Tuesday, 8 January 2013

Types of friends



Friends come in all shapes and sizes.  They come and go at different stages of one's life. Some 'good time friends', others 'bad time friends'.  Quite rarely you would find friends who are good in both good times and bad.   And these, if you asked me, are the truest of friends.  Friends who have time to sit and hear your laments and rejoice and celebrate with you as your luck improves.  


This blog posting is spurred on by one 'bad time friend' who is also a close family relation.  Let's call her AC.  AC understood (once upon a dark time ago) that I was deeply unhappy and was one of the few who encouraged me to break out of that unfair staleness I was in.  Her plans included a long term stay in my now country of residence (but who would have known then ...?)  A 'time out' and an opportunity to distance myself from the manipulation and incessant hassling of X.

I suppose having solved one quandary, she hadn't banked on the fact that my hurts came along with me.  Although I was geographically removed from X's bribes, pleas, tricks and emotional and mental manipulation - a life I had chosen to walk away from, my emotions were naturally raw. I was given up my security and routine (lifeless as they were) and now I didn't quite know what to do with myself.  No distraction to shift my attention from how I truly felt.  Like I mentioned in my previous blog, it was bloody hard business.  All I knew was to learn to live with the pain one day at a time.  I did however found myself glad to be put to task.  For in those brief moments I forgot my pain by concentrating on something else. 

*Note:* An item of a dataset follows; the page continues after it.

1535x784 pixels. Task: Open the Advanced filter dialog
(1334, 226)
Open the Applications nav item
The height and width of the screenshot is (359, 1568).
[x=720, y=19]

And so the relationship grew.  Initially, out of need.  I was in pieces and I relied on her for encouragement.  But as time passed and I grew stronger able to stand on my own two feet, she began to feel threatened.  She found she too had learnt to rely on me more than she allowed herself to.  Her partner felt that I had taken over her home. And things soon took a turn for the worst.  She soon found all sorts of faults about me - things she never found cause to complain about (or maybe she did but bit her tongue out of compassion).  My parents got the brunt of her complaining habit.  It got to a point where whatever I did or did not was damned.  She began spinning tales about what I was not. A liar. A thief.

Admittedly, I was in still a bit of a haze having just emerged from the raw depths of my emotions.  Bewildered, I couldn't understand what had caused that drastic change of 'face'.  Were I in her capable shoes,  I would rejoice that my closest ally have overcome the worst and is now making headway upwards. But it was like she had gone mad.  From my closest ally she has now drawn the lines of battle and I was declared public enemy number one in their books.  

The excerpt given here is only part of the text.